College is a beautiful time in life, full of experiences to last you a lifetime -- the crisp fall air as you walk to class, the muffled cries during exam week and the faint but unmistakable vomit smell in every club bathroom. You learn how to handle your booze (maybe) and not to touch the sleeping student in the library. You will also probably get to move every eight months and somehow, want to die. Every. Single. Time. Here's a long but not comprehensive list of the things I would much rather be doing.
1. Cook a 10 inch thick steak over a lighter.
2. Put that lighter to my eye when I'm done.
3. Walk on a tightrope, wearing a Pride flag and pasties, over a pit of 60-something hyper-conservatives.
4. Kiss a toad with herpes.
5. Ask a Ouija board anything.
6. Click the link Rhonda sent me for some free Viagra.
7. Eat raw, expired meat.
8. Work with Paris Geller on a school project.
9. Put my ear against the speaker for an entire Bassnectar concert.
10. Go free climbing in the deepest part of the Grand Canyon.
11. Give Helen Keller a high five on national TV.
12. Spend the night with Regan from the Exorcist.

========================================

Directions:
1) In the college moving list, substitute "Magic 8-Ball" for "Ouija board" in the part that opens with the words containing "5. Ask a Ouija" and closes with "a school project.", and reproduce that part.
2) According to the college moving list, how often will students probably have to move?
The lines placed after the text are not needed.

Data lines:
========================================

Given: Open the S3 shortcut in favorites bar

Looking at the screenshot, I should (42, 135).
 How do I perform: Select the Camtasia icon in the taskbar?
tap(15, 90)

========================================

Answers to the problems:
1)
5. Ask a Magic 8-Ball anything.
6. Click the link Rhonda sent me for some free Viagra.
7. Eat raw, expired meat.
8. Work with Paris Geller on a school project.

2) Every eight months.